Graphic Neural Network Model for Screening of Novel Inhibitors for SARS CoV 3C-like Protease

Introduction

This project aims to build a model that would aid novel drug design processes and is hosted here: https://github.com/susanzhang233/mollykill_2.0. Somewhat related to this mollykill 1.0, this project hopes to simplify limitations of the generator and decoder by disregarding GAN’s over-complicated generative structure. In this 2.0 version, we’ll be more focused on employing the accuracy and efficiency of the discriminator. Then, instead of letting the generator to come up with new molecules starting from zero. We’ll be applying a larger real world molecule datasets(ie. Zinc15), to mimic the traditional virtual/actual screening process to come up with potential inhibitors.

Model Structure

Screen Shot 2021-09-05 at 10 47 40 PM

Featurizer

To represent the molecules in computer understandable format, this project uses the MolGraphConvFeaturizer from deepchem package that could be referred from here. This featurizer concatenates each molecule’s multiple features into two arrays: nodes array and edges array. Within each of the two arrays, there are then numbers of one-hot encoded arrays corresponding to numbers of atoms in each molecules, i.e. each atom and each bond is represented by one array.

To ensure that the size of the molecule representations are the same(i.e. to standardize input size), this project went one step further to sum up the atom and bond arrays along each column, therefore ending up with node arrays of length 30 and edges array of 11 for each molecule.

Dataset

The example dataset used for demonstration of this model is originally from PubChem AID1706, previously handled by JClinic AIcure team at MIT into this binarized label form. The dataset is also hosted in the data folder of this project.

Repository Explanation

FancyModule.py contains the major functions of this project
example.ipynb is an example usage in the model pipeline

Setup

If you are running locally(i.e. in a jupyter notebook in conda, just make sure you installed:

RDKit
DeepChem 2.5.0 & above
Tensorflow 2.4.0 & above

Then, please skip the following part and continue from Data Preparations.

To increase efficiency, we recommend running in Colab.

Then, we’ll first need to run the following lines of code, these will download conda with the deepchem environment in colab.
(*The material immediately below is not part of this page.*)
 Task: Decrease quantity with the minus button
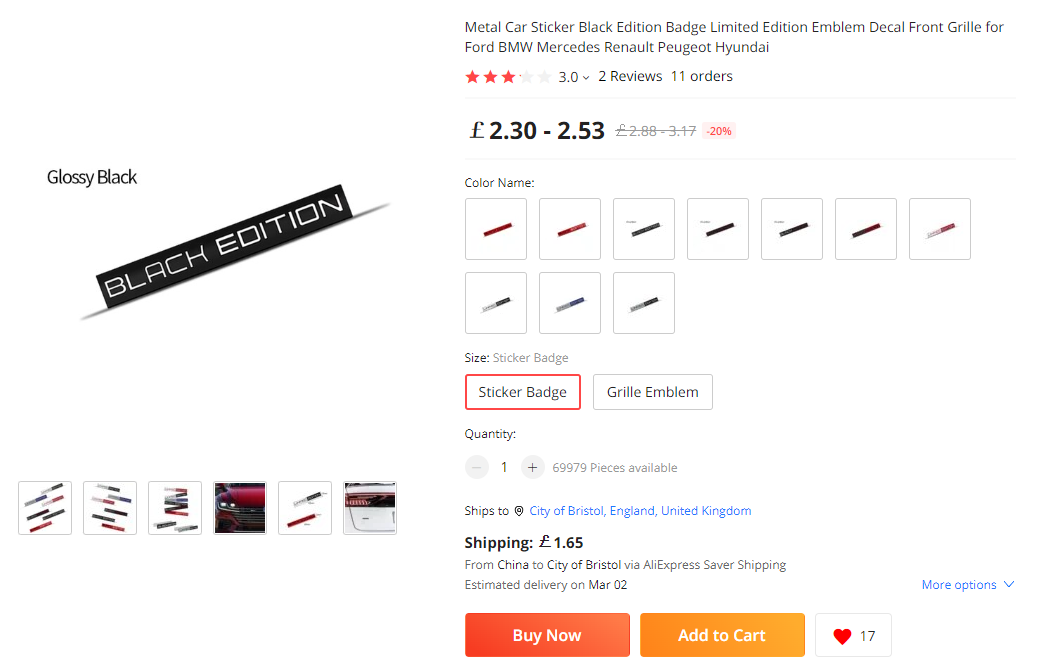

#!curl -Lo conda_installer.py https://raw.githubusercontent.com/deepchem/deepchem/master/scripts/colab_install.py
#import conda_installer
#conda_installer.install()
#!/root/miniconda/bin/conda info -e

#!pip install --pre deepchem
#import deepchem
#deepchem.__version__

Data Preparations

Now we are ready to import some useful functions/packages, along with our model.

Import Data

import FancyModule##our model

from rdkit import Chem
from rdkit.Chem import AllChem

import pandas as pd
import numpy as np
import matplotlib.pyplot as plt

import deepchem as dc 

Select subset for training

Here, for demonstration, we’ll be selecting a subset of size $2405$ from this in-vitro assay that detects inhibition of SARS-CoV 3CL protease via fluorescence.

The dataset is originally from PubChem AID1706, previously handled by JClinic AIcure team at MIT into this binarized label form.

df = pd.read_csv('AID1706_binarized_sars.csv')

df_false = df[df['activity']==0].sample(n=2000, replace = False)#s
df_true = df[df['activity'] == 1]
df_subset = pd.concat([df_false, df_true], ignore_index = True)

df_subset

	smiles	activity
0	C1=CC=C(C(=C1)C(=O)O)N=NC2=C(NC3=C2C=C(C=C3)[N...	0
1	COC1=CC=CC=C1C2=NN(C(=O)C=C2)CC(=O)NC3CCC4=CC=...	0
2	CN(C)C(=S)NC1=CC=C(C=C1)CC2=CC=NC=C2	0
3	CC1=CC(=NC2=CC=CC=C12)SCC(=O)C3=C(N(C(=C3)C)C)C	0
4	CN(CC1=CC(=NN1)COC)C(=O)C2CCC(=O)N(C2)CC3=CC(=...	0
...	...	...
2400	C1COC2=C(O1)C=CC(=C2)NC(=O)C3=C(OC=N3)C4=CC=CC=C4	1
2401	COC(=O)C1=CC=CC=C1NC(=O)C2=CC3=C(C=C2)OCCCO3	1
2402	COC1=CC=CC=C1CCNC(=O)C(=O)NCC2N(CCO2)S(=O)(=O)...	1
2403	CN(C)CCNC(=O)C(=O)NCC1N(CCO1)S(=O)(=O)C2=CC=C(...	1
2404	C1COC(N1S(=O)(=O)C2=CC3=C(C=C2)OCCO3)CNC(=O)C(...	1

2405 rows × 2 columns

Observe the dataframe above, it contains a ‘smiles’ column, which stands for the smiles representation of the molecules. There is also an ‘activity’ column, in which it is the label specifying whether that molecule is considered as hit for the protein.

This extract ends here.